((
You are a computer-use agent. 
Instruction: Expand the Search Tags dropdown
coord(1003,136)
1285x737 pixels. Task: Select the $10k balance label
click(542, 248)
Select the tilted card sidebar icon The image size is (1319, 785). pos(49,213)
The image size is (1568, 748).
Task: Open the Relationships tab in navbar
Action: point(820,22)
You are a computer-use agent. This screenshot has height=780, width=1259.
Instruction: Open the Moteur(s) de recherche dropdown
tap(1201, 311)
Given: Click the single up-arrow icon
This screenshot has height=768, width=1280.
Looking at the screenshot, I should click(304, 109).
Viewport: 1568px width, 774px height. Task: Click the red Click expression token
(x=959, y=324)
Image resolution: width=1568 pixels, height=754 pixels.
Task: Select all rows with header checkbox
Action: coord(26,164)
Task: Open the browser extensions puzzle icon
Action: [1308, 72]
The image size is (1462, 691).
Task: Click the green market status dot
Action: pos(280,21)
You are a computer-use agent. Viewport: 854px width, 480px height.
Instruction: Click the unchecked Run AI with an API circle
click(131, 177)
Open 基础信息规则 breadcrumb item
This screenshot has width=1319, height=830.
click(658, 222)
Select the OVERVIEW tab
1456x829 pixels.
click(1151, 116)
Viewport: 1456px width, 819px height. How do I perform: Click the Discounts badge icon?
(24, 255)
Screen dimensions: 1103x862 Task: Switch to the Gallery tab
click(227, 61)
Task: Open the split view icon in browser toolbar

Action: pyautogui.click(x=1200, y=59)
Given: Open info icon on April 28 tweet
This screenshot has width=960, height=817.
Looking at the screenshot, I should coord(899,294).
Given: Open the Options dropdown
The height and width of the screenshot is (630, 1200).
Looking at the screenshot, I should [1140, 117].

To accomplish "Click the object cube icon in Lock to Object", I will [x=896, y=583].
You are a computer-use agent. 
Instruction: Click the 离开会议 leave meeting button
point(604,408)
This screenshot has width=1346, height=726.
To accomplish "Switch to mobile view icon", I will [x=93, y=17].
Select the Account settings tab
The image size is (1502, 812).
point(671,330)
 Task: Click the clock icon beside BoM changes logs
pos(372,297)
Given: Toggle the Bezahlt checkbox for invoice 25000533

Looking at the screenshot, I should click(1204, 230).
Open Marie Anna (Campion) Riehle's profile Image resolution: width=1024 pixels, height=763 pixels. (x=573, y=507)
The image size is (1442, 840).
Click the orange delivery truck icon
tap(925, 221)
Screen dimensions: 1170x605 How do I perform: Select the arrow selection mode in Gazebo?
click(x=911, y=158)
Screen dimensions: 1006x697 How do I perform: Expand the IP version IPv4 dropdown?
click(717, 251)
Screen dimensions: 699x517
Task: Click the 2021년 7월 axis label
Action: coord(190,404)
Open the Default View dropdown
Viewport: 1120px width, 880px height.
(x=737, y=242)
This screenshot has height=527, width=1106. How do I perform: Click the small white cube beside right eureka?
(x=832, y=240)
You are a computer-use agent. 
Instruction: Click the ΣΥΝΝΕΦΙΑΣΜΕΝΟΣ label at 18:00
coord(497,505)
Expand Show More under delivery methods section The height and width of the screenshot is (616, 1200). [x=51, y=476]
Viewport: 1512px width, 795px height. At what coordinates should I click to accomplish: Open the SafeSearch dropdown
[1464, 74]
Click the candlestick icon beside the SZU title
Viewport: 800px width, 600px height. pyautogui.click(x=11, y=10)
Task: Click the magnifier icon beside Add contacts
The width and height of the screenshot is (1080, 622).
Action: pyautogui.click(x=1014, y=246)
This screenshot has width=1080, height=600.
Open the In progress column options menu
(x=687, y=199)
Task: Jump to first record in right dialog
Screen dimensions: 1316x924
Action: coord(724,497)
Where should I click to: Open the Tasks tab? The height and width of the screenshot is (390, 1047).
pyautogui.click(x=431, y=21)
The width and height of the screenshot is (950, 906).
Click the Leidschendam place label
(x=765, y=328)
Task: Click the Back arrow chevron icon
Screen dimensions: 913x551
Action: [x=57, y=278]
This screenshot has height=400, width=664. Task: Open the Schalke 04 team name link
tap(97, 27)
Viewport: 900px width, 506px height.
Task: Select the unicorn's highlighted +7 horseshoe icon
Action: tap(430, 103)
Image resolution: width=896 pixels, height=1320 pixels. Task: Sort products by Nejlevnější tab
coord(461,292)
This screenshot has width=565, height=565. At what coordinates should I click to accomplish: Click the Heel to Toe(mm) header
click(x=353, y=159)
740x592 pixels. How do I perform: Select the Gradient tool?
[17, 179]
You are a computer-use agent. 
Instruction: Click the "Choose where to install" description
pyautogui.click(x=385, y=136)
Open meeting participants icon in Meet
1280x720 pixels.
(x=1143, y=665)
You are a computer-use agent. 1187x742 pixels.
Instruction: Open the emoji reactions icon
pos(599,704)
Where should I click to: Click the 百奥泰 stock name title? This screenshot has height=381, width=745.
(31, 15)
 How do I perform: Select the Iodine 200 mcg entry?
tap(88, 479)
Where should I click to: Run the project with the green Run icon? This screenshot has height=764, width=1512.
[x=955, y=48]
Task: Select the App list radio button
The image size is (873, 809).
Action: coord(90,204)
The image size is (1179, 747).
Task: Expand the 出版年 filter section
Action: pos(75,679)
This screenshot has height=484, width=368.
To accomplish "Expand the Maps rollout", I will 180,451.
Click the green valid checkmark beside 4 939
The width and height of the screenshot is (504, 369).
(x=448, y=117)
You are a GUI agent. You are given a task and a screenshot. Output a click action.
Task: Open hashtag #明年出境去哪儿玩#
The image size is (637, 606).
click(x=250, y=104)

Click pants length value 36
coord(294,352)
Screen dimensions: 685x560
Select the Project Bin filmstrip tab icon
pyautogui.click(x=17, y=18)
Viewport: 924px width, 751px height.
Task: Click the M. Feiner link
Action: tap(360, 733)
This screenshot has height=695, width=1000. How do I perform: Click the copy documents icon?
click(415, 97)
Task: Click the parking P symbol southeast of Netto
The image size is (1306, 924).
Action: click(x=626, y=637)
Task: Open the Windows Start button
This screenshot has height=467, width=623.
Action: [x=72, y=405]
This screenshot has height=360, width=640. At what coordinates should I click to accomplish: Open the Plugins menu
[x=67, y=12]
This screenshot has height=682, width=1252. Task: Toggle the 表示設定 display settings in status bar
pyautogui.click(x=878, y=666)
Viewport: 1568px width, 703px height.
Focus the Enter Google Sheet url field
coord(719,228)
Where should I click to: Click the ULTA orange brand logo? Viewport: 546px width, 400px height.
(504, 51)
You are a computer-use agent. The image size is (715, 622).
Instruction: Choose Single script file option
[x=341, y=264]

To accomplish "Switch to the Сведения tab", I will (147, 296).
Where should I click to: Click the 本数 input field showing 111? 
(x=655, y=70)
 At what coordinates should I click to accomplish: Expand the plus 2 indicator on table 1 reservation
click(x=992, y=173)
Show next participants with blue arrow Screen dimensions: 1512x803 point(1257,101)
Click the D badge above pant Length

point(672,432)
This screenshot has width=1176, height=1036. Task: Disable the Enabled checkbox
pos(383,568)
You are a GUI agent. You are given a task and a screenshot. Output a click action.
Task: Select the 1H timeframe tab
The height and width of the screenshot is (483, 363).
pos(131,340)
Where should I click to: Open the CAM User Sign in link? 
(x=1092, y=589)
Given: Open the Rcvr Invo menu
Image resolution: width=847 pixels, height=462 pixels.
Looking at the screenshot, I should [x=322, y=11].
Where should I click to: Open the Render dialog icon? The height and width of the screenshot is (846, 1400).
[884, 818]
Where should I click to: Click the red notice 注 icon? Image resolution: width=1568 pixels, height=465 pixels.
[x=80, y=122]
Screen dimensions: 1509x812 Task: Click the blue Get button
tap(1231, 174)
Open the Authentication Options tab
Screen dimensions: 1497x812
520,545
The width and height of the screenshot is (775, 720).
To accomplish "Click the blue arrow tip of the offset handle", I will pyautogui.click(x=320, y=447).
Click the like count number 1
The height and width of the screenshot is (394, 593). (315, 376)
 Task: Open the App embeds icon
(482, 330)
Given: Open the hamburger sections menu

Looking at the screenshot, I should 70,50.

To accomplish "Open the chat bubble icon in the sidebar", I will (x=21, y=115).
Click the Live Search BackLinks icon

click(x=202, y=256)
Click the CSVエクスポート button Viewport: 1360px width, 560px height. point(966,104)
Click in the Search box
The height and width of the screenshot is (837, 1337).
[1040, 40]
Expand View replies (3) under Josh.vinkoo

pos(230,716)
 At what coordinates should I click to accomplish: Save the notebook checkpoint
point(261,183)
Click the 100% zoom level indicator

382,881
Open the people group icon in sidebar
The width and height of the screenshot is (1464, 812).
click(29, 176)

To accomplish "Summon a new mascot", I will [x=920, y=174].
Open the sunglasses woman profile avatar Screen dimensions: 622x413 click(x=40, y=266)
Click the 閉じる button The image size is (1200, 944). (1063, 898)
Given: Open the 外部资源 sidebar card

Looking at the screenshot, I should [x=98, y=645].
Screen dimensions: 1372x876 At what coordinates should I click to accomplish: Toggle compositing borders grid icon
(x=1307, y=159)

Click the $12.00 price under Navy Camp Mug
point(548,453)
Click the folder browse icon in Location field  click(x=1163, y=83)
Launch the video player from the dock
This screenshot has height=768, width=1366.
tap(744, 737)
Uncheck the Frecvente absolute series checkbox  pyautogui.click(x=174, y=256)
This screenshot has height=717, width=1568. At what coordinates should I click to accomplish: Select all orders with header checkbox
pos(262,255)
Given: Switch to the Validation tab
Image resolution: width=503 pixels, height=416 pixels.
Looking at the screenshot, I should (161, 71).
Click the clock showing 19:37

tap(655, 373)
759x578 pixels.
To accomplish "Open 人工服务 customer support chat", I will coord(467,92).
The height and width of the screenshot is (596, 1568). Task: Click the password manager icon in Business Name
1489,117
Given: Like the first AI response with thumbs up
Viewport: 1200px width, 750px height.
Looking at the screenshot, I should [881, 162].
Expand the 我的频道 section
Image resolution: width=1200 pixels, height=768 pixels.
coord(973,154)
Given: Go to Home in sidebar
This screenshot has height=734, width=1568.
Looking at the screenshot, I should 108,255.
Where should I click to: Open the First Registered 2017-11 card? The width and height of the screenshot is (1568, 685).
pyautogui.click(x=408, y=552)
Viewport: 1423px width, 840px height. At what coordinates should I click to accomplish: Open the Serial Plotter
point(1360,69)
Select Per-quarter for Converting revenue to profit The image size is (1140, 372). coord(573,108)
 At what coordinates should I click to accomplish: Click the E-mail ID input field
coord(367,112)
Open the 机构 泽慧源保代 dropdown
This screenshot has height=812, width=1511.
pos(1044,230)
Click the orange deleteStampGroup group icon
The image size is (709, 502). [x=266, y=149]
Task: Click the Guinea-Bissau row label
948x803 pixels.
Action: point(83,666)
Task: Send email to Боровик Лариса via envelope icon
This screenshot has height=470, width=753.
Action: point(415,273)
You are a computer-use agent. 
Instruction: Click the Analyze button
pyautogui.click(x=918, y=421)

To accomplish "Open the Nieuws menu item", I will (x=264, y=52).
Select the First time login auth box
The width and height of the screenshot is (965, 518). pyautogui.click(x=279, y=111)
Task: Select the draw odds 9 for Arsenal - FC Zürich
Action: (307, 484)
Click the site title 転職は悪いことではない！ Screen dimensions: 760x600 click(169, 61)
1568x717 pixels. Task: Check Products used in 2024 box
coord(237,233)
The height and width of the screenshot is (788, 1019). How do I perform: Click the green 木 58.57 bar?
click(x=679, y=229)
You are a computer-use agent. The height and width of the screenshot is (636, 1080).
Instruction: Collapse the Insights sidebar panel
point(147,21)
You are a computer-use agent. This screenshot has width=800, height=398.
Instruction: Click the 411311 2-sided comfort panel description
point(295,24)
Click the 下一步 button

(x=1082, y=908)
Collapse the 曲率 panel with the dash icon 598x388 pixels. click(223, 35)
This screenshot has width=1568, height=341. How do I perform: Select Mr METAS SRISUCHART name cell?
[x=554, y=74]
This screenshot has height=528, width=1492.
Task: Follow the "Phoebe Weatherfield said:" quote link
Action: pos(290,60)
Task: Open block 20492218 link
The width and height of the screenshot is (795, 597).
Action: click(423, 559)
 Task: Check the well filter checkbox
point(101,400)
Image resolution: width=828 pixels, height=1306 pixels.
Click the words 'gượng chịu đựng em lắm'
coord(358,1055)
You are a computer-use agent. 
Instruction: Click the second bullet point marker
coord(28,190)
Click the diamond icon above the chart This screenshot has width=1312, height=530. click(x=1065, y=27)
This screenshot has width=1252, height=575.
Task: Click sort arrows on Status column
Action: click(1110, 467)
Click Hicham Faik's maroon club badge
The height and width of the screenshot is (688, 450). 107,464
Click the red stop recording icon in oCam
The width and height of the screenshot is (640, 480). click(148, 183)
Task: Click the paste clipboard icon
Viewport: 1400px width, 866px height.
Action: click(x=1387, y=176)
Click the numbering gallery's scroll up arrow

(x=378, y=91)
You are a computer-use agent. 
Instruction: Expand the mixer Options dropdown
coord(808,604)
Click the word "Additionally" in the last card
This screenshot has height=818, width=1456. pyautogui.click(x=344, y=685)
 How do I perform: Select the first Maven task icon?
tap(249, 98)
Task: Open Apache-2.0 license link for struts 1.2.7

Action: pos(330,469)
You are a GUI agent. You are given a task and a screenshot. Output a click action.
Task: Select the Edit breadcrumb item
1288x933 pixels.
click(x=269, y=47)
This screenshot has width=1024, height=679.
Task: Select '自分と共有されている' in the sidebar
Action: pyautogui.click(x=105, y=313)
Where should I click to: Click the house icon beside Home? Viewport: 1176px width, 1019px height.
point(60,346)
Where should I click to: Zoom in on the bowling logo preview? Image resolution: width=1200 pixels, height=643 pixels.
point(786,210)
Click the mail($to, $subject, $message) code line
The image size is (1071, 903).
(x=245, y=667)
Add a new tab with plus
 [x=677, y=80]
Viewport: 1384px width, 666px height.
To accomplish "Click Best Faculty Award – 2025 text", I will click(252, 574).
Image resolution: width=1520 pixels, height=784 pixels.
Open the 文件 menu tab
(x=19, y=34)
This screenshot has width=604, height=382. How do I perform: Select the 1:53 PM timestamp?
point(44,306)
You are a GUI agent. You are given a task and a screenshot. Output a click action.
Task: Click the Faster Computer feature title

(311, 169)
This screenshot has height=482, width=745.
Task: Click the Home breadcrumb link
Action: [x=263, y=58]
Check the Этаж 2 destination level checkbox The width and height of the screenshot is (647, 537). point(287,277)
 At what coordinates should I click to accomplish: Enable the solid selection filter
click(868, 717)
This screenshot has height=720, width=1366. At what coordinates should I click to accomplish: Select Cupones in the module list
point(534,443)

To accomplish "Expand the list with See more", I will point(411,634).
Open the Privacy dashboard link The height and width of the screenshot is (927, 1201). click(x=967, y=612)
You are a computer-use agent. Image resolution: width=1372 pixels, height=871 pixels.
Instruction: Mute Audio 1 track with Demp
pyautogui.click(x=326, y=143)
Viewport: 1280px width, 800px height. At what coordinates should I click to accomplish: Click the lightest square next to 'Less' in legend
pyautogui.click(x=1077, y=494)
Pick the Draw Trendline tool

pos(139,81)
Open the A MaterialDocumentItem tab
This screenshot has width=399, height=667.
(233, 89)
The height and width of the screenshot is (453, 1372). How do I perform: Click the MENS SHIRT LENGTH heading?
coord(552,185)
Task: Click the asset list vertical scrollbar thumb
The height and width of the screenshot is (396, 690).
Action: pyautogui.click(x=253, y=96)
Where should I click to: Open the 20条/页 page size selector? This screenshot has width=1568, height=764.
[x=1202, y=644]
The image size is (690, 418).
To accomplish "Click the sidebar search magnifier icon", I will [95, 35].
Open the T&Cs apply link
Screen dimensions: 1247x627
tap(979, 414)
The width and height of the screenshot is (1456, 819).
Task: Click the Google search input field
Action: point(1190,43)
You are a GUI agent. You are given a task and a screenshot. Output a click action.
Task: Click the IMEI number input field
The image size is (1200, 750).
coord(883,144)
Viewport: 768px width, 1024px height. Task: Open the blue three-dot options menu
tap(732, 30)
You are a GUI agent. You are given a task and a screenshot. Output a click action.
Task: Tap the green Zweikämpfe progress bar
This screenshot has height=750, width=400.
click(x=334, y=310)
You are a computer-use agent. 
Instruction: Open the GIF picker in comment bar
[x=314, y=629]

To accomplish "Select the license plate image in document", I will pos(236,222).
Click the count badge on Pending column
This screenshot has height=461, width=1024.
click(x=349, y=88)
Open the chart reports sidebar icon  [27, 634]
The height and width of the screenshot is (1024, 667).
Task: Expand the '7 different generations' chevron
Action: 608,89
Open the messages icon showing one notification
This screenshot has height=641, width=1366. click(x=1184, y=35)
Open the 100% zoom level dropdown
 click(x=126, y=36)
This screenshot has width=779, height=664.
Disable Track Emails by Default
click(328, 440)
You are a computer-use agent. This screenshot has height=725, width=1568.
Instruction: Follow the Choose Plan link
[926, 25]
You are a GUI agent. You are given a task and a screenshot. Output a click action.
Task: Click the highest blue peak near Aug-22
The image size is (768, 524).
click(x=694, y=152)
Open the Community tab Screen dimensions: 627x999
))
• ABOUT THIS TASK: Check each line of the records for "profile" and copy the ones that contain it.

• EXPECTED ANSWER:
Open Marie Anna (Campion) Riehle's profile Image resolution: width=1024 pixels, height=763 pixels. (x=573, y=507)
Open the sunglasses woman profile avatar Screen dimensions: 622x413 click(x=40, y=266)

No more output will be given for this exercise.